*REQUIRED WORK*: Your task is to retype, exactly and only, the lines from the one containing "The image size is (371, 246)." to the final line of the entries, leaving out all pictures.

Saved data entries
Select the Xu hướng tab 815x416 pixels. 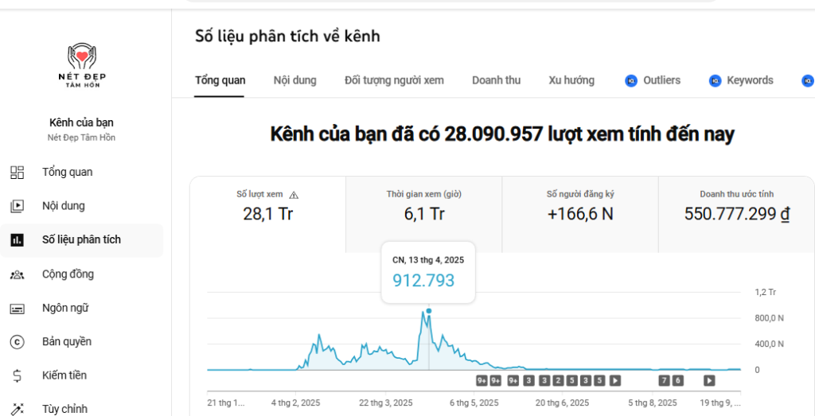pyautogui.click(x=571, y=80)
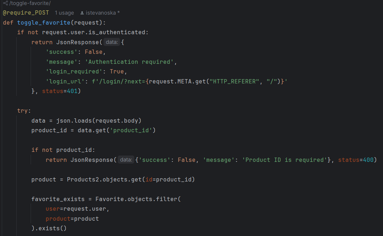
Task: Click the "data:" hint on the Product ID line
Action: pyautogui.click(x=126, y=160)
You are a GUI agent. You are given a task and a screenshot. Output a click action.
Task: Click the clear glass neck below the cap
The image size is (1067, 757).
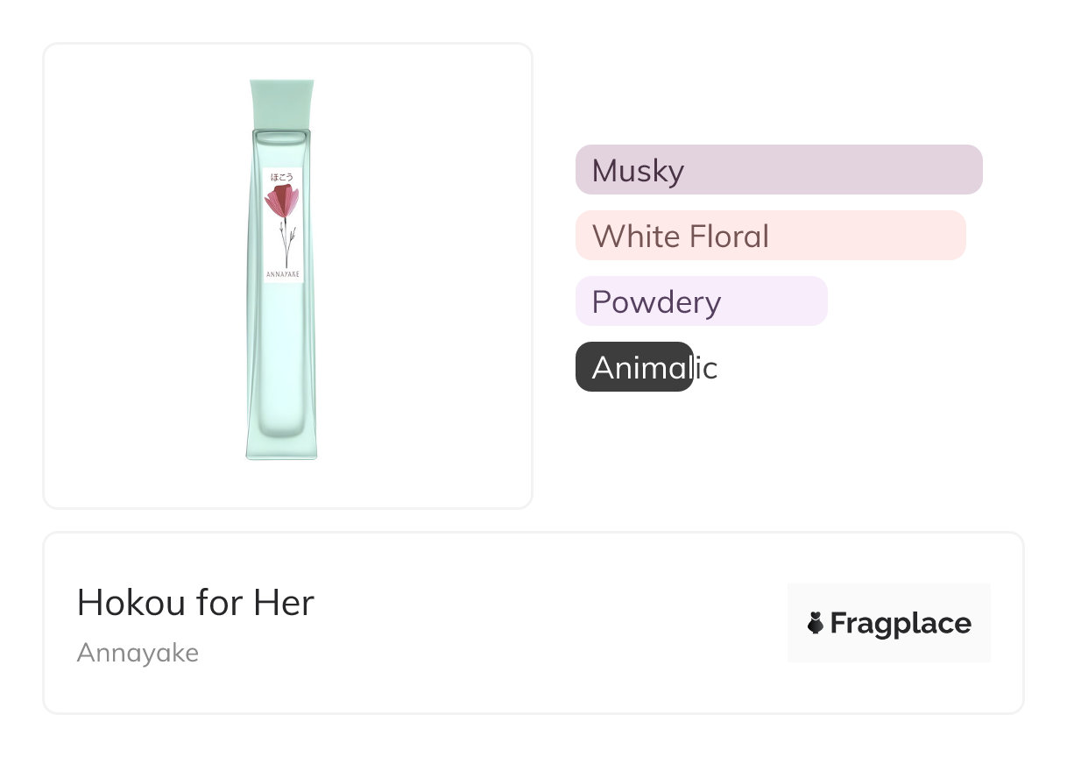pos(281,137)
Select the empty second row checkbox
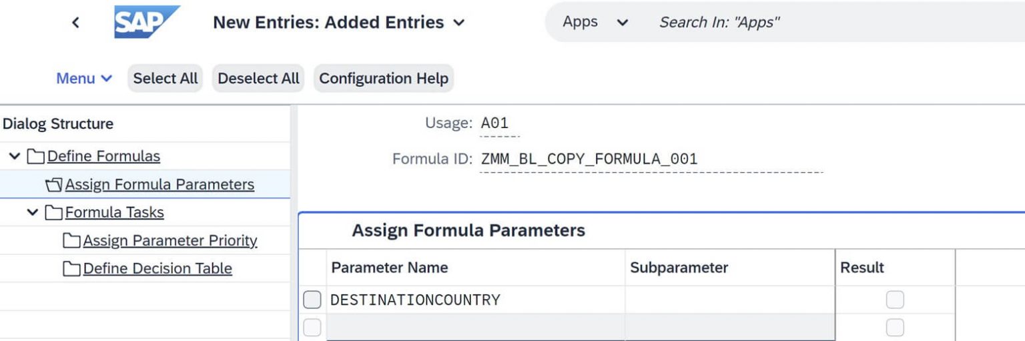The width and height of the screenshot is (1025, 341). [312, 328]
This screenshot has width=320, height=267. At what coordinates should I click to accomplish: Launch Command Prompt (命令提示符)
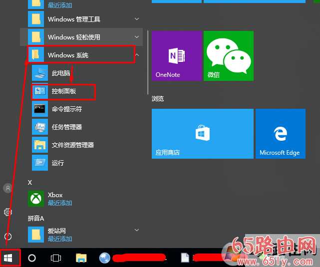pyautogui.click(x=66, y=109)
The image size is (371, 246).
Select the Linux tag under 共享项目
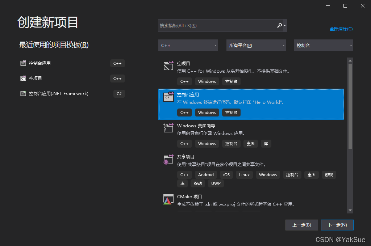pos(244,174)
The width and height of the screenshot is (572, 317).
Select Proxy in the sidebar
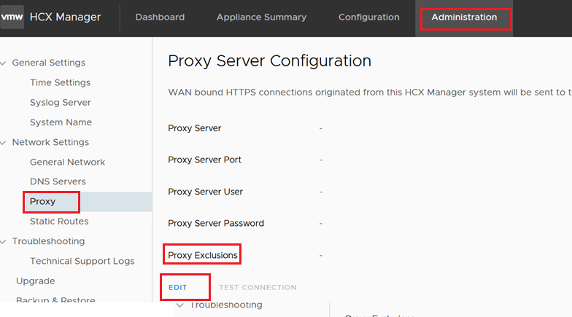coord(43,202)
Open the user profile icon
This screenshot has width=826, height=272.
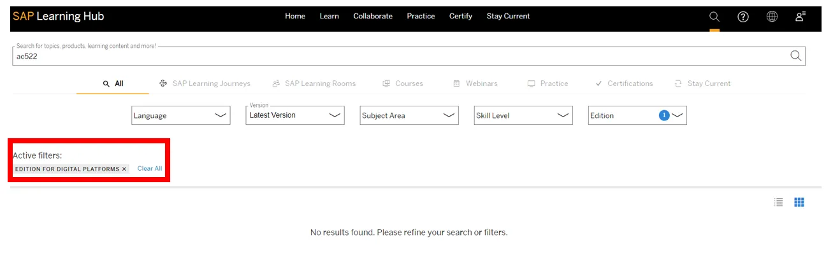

*RESPONSE BELOW*:
The image size is (371, 246).
Select the Linux tag under 共享项目
pos(244,174)
The width and height of the screenshot is (572, 317).
Select Proxy in the sidebar
coord(43,202)
Open the user profile icon
This screenshot has width=826, height=272.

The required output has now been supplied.